567The reasoning behind this is that the template author is in control of what
568goes into the string literal, so they can make sure the text is correctly
569escaped when the template is written.
570
571This means you would write ::
572
573    {{ data|default:"3 &lt; 2" }}
574
575...rather than ::
576
577    {{ data|default:"3 < 2" }}  <-- Bad! Don't do this.
578
579This doesn't affect what happens to data coming from the variable itself.
580The variable's contents are still automatically escaped, if necessary, because
581they're beyond the control of the template author.
582
583.. _template-accessing-methods:
584
585Accessing method calls
586======================
587
588Most method calls attached to objects are also available from within templates.
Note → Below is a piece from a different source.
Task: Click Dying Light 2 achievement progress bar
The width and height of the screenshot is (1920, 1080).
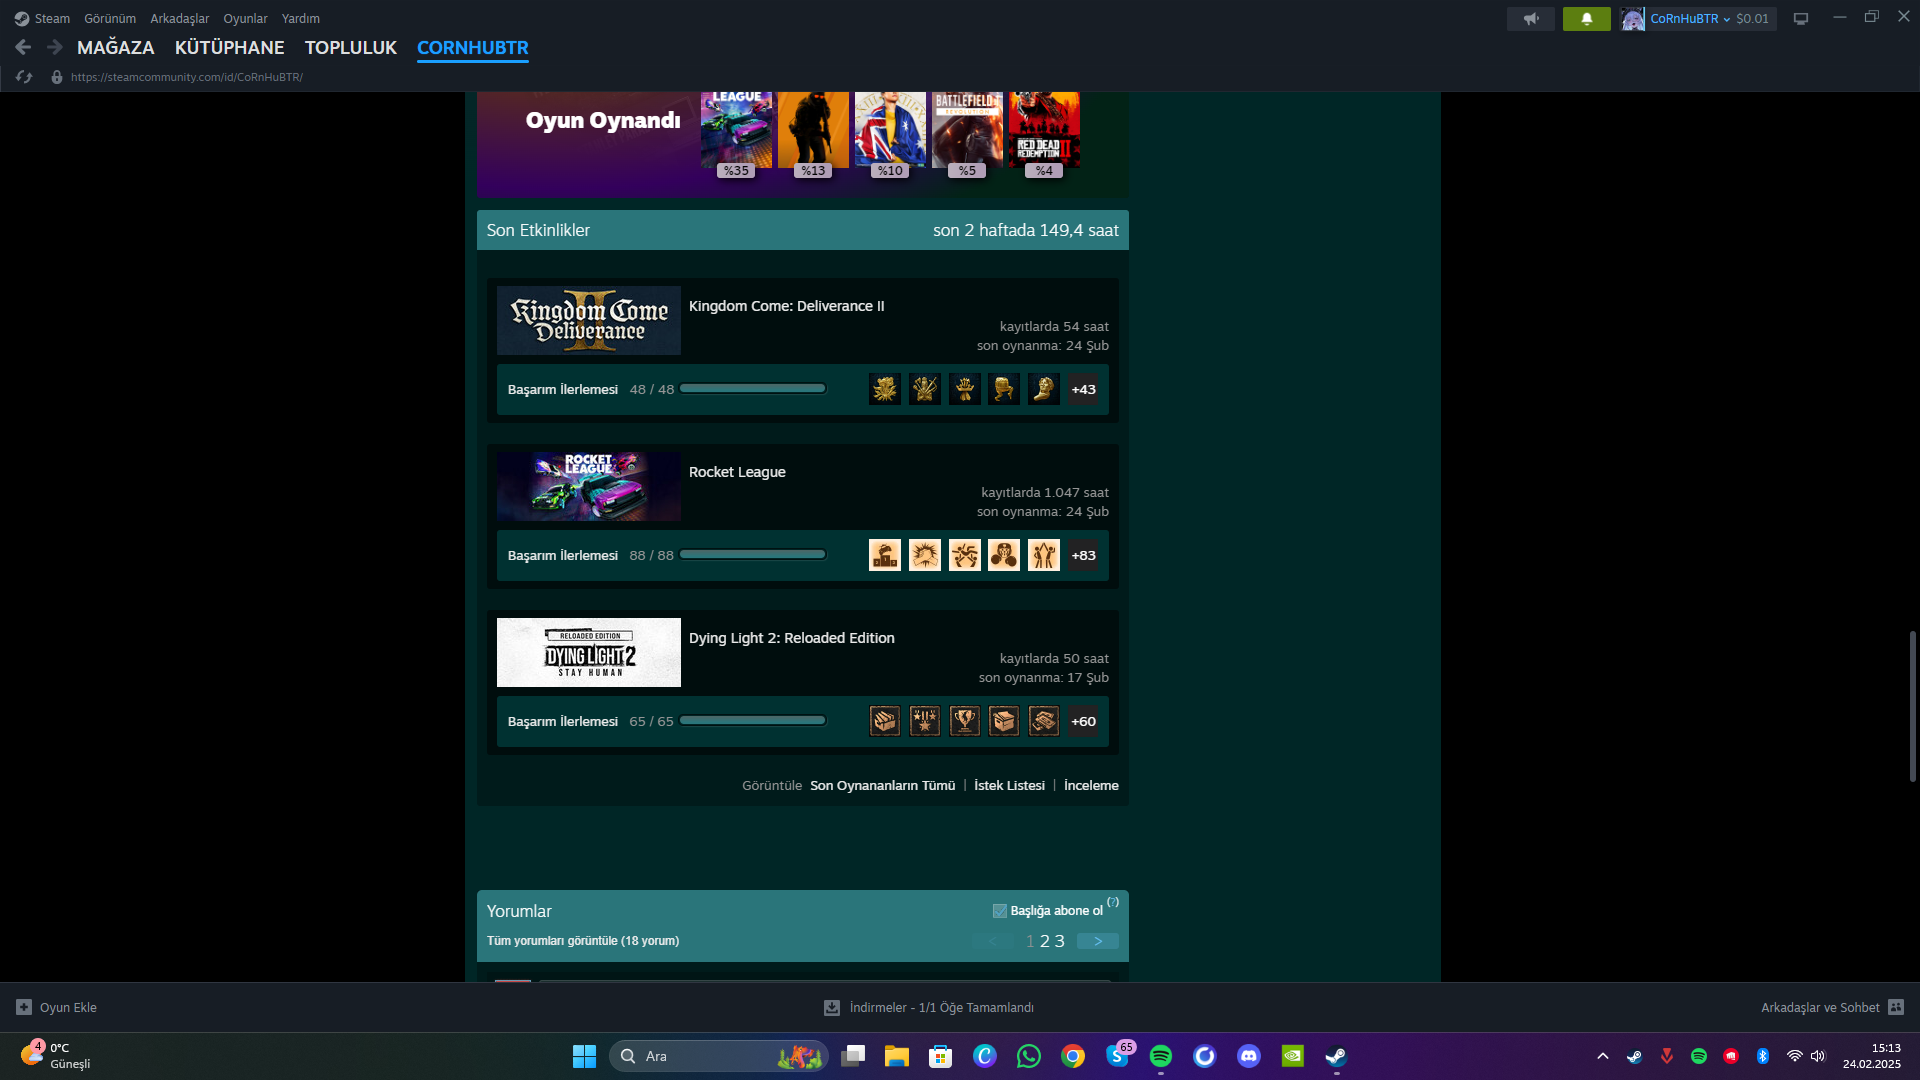Action: (752, 721)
589This means that templates have access to much more than just class attributes
590(like field names) and variables passed in from views. For example, the Django
591ORM provides the :ref:`"entry_set"<topics-db-queries-related>` syntax for
592finding a collection of objects related on a foreign key. Therefore, given
593a model called "comment" with a foreign key relationship to a model called
594"task" you can loop through all comments attached to a given task like this::
595
596    {% for comment in task.comment_set.all %}
597        {{ comment }}
598    {% endfor %}
599
600Similarly, :doc:`QuerySets</ref/models/querysets>` provide a ``count()`` method
601to count the number of objects they contain. Therefore, you can obtain a count
602of all comments related to the current task with::
603
604    {{ task.comment_set.all.count }}
605
606And of course you can easily access methods you've explicitly defined on your
607own models::
608
609    # In model
610    class Task(models.Model):
611        def foo(self):
612            return "bar"
613
614    # In template
615    {{ task.foo }}
616
617Because Django intentionally limits the amount of logic processing available
618in the template language, it is not possible to pass arguments to method calls
619accessed from within templates. Data should be calculated in views, then passed
620to templates for display.
621
622.. _loading-custom-template-libraries:
623
624Custom tag and filter libraries
625===============================
626
627Certain applications provide custom tag and filter libraries. To access them in
628a template, use the ``{% load %}`` tag::
629
630    {% load comments %}
631
632    {% comment_form for blogs.entries entry.id with is_public yes %}
633
634In the above, the ``load`` tag loads the ``comments`` tag library, which then
635makes the ``comment_form`` tag available for use. Consult the documentation
636area in your admin to find the list of custom libraries in your installation.
637
638The ``{% load %}`` tag can take multiple library names, separated by spaces.
639Example::
640
641    {% load comments i18n %}
642
643See :doc:`/howto/custom-template-tags` for information on writing your own custom
644template libraries.
645
646Custom libraries and template inheritance
647-----------------------------------------
648
649When you load a custom tag or filter library, the tags/filters are only made
650available to the current template -- not any parent or child templates along
651the template-inheritance path.
652
653For example, if a template ``foo.html`` has ``{% load comments %}``, a child
654template (e.g., one that has ``{% extends "foo.html" %}``) will *not* have
655access to the comments template tags and filters. The child template is
656responsible for its own ``{% load comments %}``.
657
658This is a feature for the sake of maintainability and sanity.